Reablement is a service you may be offered after an initial assessment period as part of the discharge to assess pathway.
Reablement is a short-term service that typically lasts two to four weeks, but can last as little as a few days or up to six or so weeks if needed.
Several local authorities offer this, including Rutland County Council, who are registered with the Care Quality Commission.
Reablement services
Generally, reablement services are free of any financial charge, as long as you’re receiving reablement support. Again, this could be just a single day, a couple of weeks or up to a maximum duration which is often around six weeks.
You’ll be visited at home by a therapy member from your local council following your hospital discharge.

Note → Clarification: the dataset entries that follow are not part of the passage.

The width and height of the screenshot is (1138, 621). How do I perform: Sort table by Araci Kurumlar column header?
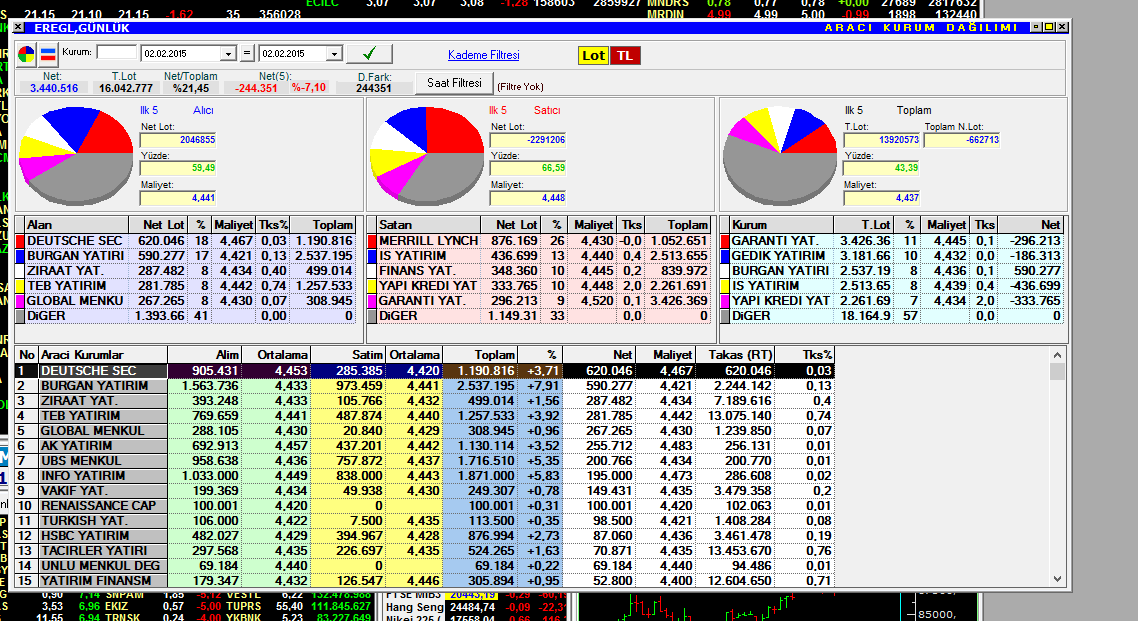pos(102,355)
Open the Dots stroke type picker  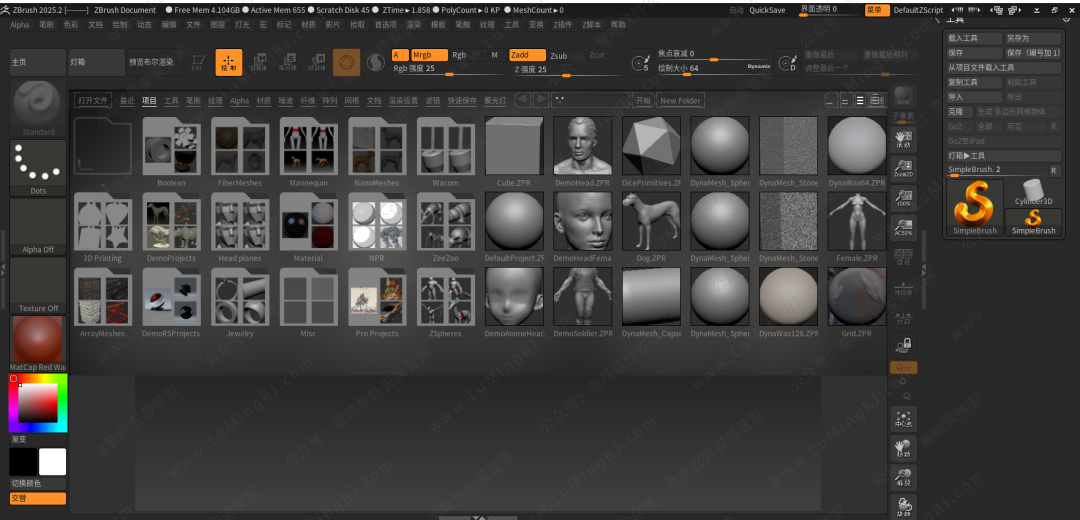[38, 165]
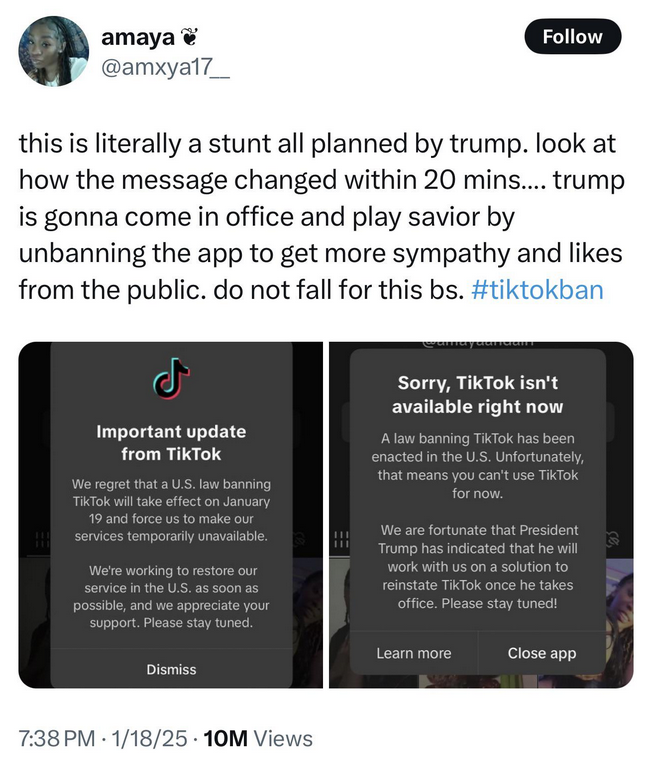Screen dimensions: 663x757
Task: Click the 'Sorry, TikTok isn't available' heading
Action: pyautogui.click(x=478, y=394)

They’ll work with you to identify how to best support you in working towards achieving more independence.
This could include:
- Minor equipment provision and adaptations
- Setting specific (or general) reablement goals
Goals will often be recorded in a reablement plan and regularly monitored.
Reablement goals
Reablement goals could include being able to:
- Prepare basic meals without help
- Prepare hot and cold drinks without help
- Manage your own medication
- Wash, bathe or shower independently, depending on your level of mobility
- Get dressed and undressed without help
- Do your own shopping
- Generally improving indoor and outdoor mobility
Finding Ongoing Support
We understand that discharge from the hospital can be a difficult time for the person receiving care, as well as their family and friends.
There’s plenty of support available to help you or your loved one through the discharge process. You should speak to ward staff or your social worker if you have any questions or concerns.
Often, a financial assessment will be completed to establish if you need to make a financial contribution towards your care costs - including care home costs.
In this case, a social worker will need to complete a care needs assessment and work with you to agree on a care plan and care package.